### Written tasks:
(a) In the article on cutting plastic use, how many plastic bottles does it say are sold globally every minute?
(b) Rewrite the article on cutting plastic use, starting at "As you might" and ending at "is just silly!", and put "zero-waste" in place of "plastic-free".
(c) Write the next part of the article on cutting plastic use, picking up after its final sentence.

### Supplied passage:
◇ ◇ ◇ ◇ ◇
It’s no-plastic July! Here at Thred, we’ve been making a conscious effort to cut down on our plastic consumption and recycle responsibly when it is unavoidable. Here’s some tips on how you can cut your plastic use down too.

As you might already know, it’s our mission to spread the word about positive social change, so this month we want to share 21 of the easiest ways to get closer to a plastic-free lifestyle.

Alongside urging big companies to change their current methods of plastic production, we can all make subtle but impactful changes that reduce plastic in our lives. Let’s get started!


  1. Switch out plastic bottles for a reusable bottle

A major contribution to plastic pollution is single-use water bottles. In fact, one million plastic bottles are sold globally every minute. Metal bottles like these will keep your drinks ice cold for the entire day. With so many options, colours, and designs to choose from, there’s one for everyone – continuing to buy plastic bottles is just silly!


  1. Bring a canvas tote bag with you when shopping

A reusable tote bag is one of the easiest ways to cut down on your single use plastic habit. They look good, they’re better for the environment, and you can wash them as needed, too. Consider that every second 160,000 plastic bags are used around the world. If you’re only popping to the shop for a few things, carry your items home if you can.

Keep up with @byebyeplasticbags on Instagram, an initiative underway in 30+ countries, providing workshops and events that raise awareness of the issue of single use plastics.
◇ ◇ ◇ ◇ ◇
### Dataset excerpt:
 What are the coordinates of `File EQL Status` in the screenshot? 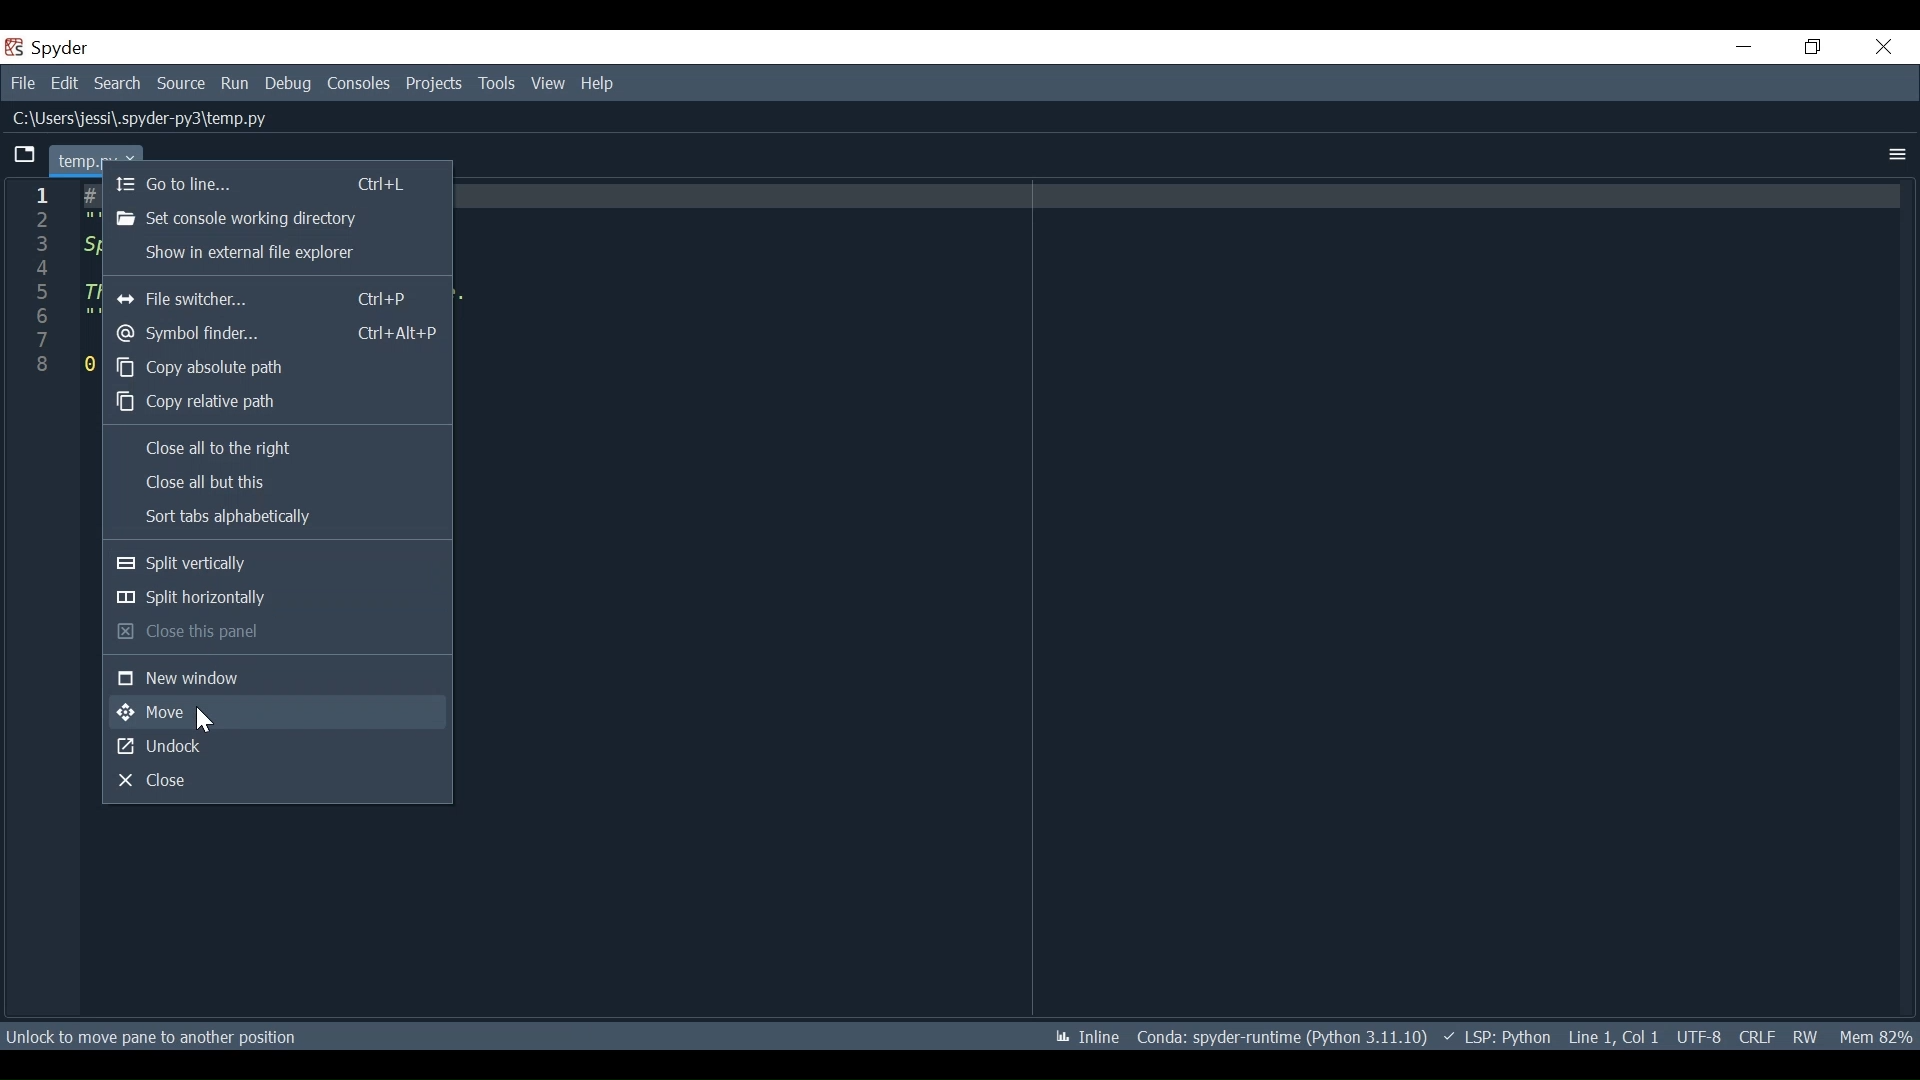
◇ ◇ ◇ ◇ ◇
### Answers to the exercises:
(a) One million plastic bottles are sold globally every minute.

(b)
As you might already know, it’s our mission to spread the word about positive social change, so this month we want to share 21 of the easiest ways to get closer to a zero-waste lifestyle.

Alongside urging big companies to change their current methods of plastic production, we can all make subtle but impactful changes that reduce plastic in our lives. Let’s get started!


  1. Switch out plastic bottles for a reusable bottle

A major contribution to plastic pollution is single-use water bottles. In fact, one million plastic bottles are sold globally every minute. Metal bottles like these will keep your drinks ice cold for the entire day. With so many options, colours, and designs to choose from, there’s one for everyone – continuing to buy plastic bottles is just silly!

(c)
  1. Bring your own travel mug

Reusable coffee cups are not new, but many of us still opt for a single-use cup when grabbing our morning tea and coffee. A recent report says 7 million disposable coffee cups are thrown out every day in the UK alone –  that’s 2.5 billion each year. We can do better!

For the latest in ocean cleanup innovation, check out @5gyres who are using science to create solutions to our global plastic problem.


  1. Dodge unnecessary plastic cutlery and plates

Many eateries offer wooden utensils nowadays, but if you find your local lunch spot still won’t ditch the plastic version, pop a fork and knife from home in your bag.  IKEA has a stunning bamboo line to keep in your home. When ordering a takeaway, be sure to select ‘no cutlery’ if you don’t need it.

Over 99 percent of plastics are made from chemicals sourced from fossil fuels called petrochemicals, which isn’t so tasty when you really think about it.


  1. Look for a no-waste supermarket near you

With food packaging being responsible for half of all plastic waste, no-waste supermarkets are popping up all over. Find one near you, pack a couple of glass jars, and stock up on cereal, pasta, rice, beans, and other foods without the unnecessary packaging.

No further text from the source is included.